▶ [Problem to work on]:
Copy out the whole wine write-up below about the porch dinner party, word for word.

▶ [Selected extract]:
^^^^

We have been so careful with our mask wearing, hand washing and social distancing and have not had a dinner party in our home for over six months. As we have a 14ft deep porch that is covered and wraps around part of our home we decided, last week, to invite four couples to join us and dine at their own appropriately spaced tables.
We started with 2015 J. Lohr Tower Road Paso Robles Petite Sirah as this is just the type of wine that I really like when there is a fine piece of beef on the grill and I am looking for a glass just brimming with yumminess. Wine Enthusiast rates it 92/100 and writes: “Intriguing, deep and dark on the nose, this bottling offers aromas of root beer, black-cherry sauce and vanilla. Framed by upright yet polished tannins on the palate, fresh flavours of blackberry and blueberry are lifted by vanilla spice. This is an easy-to-like, yet heavy-duty wine.” Be ready to exhibit a purple smile when you enjoy this. $33.25 (Stock #6411).
My wife wanted wine from her favourite – and sadly at this time, smoke-filled – valley and so we served 2016 Louis Martini Napa Valley Cabernet Sauvignon that is a blend of 84 per cent cabernet sauvignon, 9 per cent petit sirah, 5 per cent petit verdot, 1 per cent merlot and 1 per cent malbec. Canadian critic Natalie MacLean calls it “a concentrated, yet balanced Californian cabernet with aromas of cassis and blackcurrant that is beautifully crafted” and she scores it 92/100. $48.30 (Stock #8683).

^^^^

▶ [Supplied material]:
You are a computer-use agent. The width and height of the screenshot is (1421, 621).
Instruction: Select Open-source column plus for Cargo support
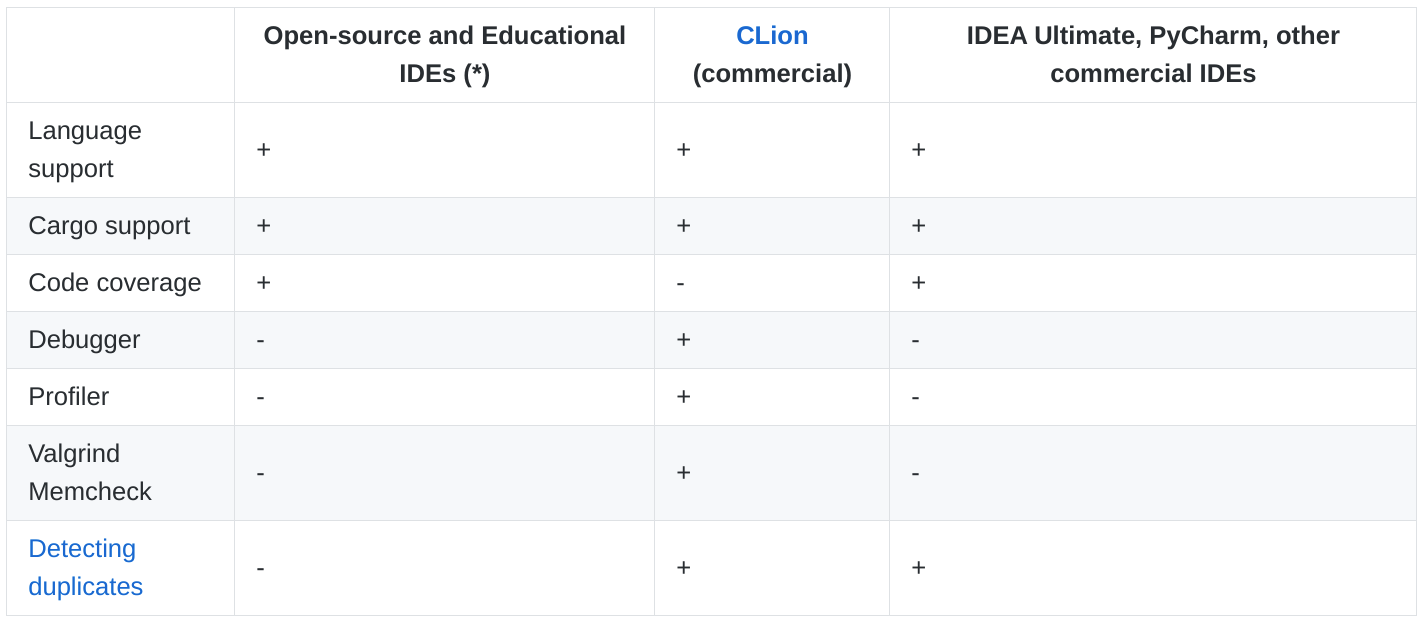[263, 226]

^^^^

▶ [Output for this task]:
We have been so careful with our mask wearing, hand washing and social distancing and have not had a dinner party in our home for over six months. As we have a 14ft deep porch that is covered and wraps around part of our home we decided, last week, to invite four couples to join us and dine at their own appropriately spaced tables.
We started with 2015 J. Lohr Tower Road Paso Robles Petite Sirah as this is just the type of wine that I really like when there is a fine piece of beef on the grill and I am looking for a glass just brimming with yumminess. Wine Enthusiast rates it 92/100 and writes: “Intriguing, deep and dark on the nose, this bottling offers aromas of root beer, black-cherry sauce and vanilla. Framed by upright yet polished tannins on the palate, fresh flavours of blackberry and blueberry are lifted by vanilla spice. This is an easy-to-like, yet heavy-duty wine.” Be ready to exhibit a purple smile when you enjoy this. $33.25 (Stock #6411).
My wife wanted wine from her favourite – and sadly at this time, smoke-filled – valley and so we served 2016 Louis Martini Napa Valley Cabernet Sauvignon that is a blend of 84 per cent cabernet sauvignon, 9 per cent petit sirah, 5 per cent petit verdot, 1 per cent merlot and 1 per cent malbec. Canadian critic Natalie MacLean calls it “a concentrated, yet balanced Californian cabernet with aromas of cassis and blackcurrant that is beautifully crafted” and she scores it 92/100. $48.30 (Stock #8683).